Hideko

のら犬のHidekoのレビュー・感想・評価

のら犬(2023年製作の映画)
4.2
原題: Chien de la casse
英題: Junkyard Dog

2024年 MyFFF出品作品。

南フランスの小さな村で力を持て余しながらも変わり映えのしない日々を過ごす若者たち。夜のシーンが多く、以前アルルを旅した時の見たまさにあの、小さな村の暗いライティングがまざまざと蘇って懐かしかったです。
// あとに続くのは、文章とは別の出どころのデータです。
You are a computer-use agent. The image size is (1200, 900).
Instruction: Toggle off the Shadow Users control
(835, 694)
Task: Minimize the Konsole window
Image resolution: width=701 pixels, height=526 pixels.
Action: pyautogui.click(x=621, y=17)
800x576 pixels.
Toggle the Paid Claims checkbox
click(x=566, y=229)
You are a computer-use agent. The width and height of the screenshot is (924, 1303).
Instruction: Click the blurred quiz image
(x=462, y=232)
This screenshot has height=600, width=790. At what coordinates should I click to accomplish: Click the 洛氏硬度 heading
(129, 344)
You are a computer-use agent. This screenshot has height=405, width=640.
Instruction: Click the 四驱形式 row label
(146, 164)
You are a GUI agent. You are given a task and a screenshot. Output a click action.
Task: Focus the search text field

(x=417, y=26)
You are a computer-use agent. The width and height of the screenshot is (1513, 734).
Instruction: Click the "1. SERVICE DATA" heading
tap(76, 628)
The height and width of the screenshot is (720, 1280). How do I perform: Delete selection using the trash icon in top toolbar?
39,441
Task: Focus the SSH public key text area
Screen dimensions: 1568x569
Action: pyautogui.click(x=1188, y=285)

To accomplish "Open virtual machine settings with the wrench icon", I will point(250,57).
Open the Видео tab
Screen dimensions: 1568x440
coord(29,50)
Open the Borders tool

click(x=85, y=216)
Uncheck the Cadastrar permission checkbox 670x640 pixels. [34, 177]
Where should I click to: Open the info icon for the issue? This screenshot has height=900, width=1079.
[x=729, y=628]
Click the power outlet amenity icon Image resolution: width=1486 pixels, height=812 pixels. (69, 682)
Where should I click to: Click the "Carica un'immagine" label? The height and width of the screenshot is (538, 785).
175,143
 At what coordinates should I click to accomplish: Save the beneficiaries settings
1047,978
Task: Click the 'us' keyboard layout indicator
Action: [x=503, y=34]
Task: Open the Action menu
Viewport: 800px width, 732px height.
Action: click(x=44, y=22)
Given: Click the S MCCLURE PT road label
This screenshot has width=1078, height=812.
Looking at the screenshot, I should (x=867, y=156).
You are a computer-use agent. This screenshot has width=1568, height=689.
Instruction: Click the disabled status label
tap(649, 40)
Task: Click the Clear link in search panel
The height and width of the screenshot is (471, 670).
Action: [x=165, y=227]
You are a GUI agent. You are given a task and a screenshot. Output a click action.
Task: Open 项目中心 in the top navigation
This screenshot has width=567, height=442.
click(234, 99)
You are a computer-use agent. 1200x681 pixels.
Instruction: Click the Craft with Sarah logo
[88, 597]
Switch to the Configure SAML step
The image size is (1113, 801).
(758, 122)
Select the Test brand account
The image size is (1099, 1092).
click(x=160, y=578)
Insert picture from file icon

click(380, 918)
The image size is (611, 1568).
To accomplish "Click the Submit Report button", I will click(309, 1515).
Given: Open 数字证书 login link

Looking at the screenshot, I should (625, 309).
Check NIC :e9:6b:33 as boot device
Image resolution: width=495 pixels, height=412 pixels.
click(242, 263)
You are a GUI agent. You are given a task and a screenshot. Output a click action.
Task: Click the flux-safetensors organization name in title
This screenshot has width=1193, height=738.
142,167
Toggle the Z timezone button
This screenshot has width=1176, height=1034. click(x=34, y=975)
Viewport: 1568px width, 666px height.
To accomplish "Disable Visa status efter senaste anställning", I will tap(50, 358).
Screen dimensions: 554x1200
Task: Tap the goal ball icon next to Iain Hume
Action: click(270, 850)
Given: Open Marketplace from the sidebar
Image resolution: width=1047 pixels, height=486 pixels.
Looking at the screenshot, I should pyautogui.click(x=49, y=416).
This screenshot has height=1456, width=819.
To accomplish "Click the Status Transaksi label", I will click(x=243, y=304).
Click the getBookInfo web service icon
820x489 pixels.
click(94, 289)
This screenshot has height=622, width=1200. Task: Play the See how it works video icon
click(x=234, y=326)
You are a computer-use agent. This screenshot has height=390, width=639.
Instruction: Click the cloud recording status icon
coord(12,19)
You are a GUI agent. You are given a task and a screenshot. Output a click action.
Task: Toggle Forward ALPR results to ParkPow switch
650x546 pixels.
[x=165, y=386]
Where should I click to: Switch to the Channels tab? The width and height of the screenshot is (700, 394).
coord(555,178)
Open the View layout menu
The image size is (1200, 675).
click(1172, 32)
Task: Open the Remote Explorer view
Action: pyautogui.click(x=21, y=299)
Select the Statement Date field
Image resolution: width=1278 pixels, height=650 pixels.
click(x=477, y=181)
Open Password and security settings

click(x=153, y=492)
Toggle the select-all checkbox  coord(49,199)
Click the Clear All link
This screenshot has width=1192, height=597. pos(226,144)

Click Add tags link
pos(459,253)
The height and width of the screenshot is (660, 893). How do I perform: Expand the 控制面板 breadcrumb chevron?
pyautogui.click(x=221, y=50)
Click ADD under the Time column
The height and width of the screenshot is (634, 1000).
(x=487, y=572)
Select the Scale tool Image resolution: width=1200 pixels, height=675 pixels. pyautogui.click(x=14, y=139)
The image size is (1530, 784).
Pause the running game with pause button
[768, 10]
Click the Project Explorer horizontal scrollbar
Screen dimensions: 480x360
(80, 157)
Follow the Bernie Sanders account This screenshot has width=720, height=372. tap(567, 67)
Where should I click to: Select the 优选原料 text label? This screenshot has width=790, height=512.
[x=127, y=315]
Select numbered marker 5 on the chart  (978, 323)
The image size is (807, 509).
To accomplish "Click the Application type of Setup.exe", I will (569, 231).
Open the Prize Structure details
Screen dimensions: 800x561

それはさておき、老若男女問わず、人の心の機微が心を打つ作品ですね。ミラレスはどうしようもないヤツで、ドッグは彼の言いなりのこれまた自我が形成されていない若者。しかし根は善人である彼ら。自分を真っ直ぐに出す術をまだ知らないだけなんですよね。

ミラレスの過去を知ることとなり、彼の優しさの源が明らかになり、またドッグも一つの山を乗り越えていく。ミラレスの、くじを買う男性とのくだりや近所の女性との心温まるやり取り…。ベートーヴェンの『テンペスト』が美しく心に残りました。

少しの暴力シーンがありますが、静かな心の動きが感じられ、自分にとっては心落ち着くしっとりとした趣きのある作品でした。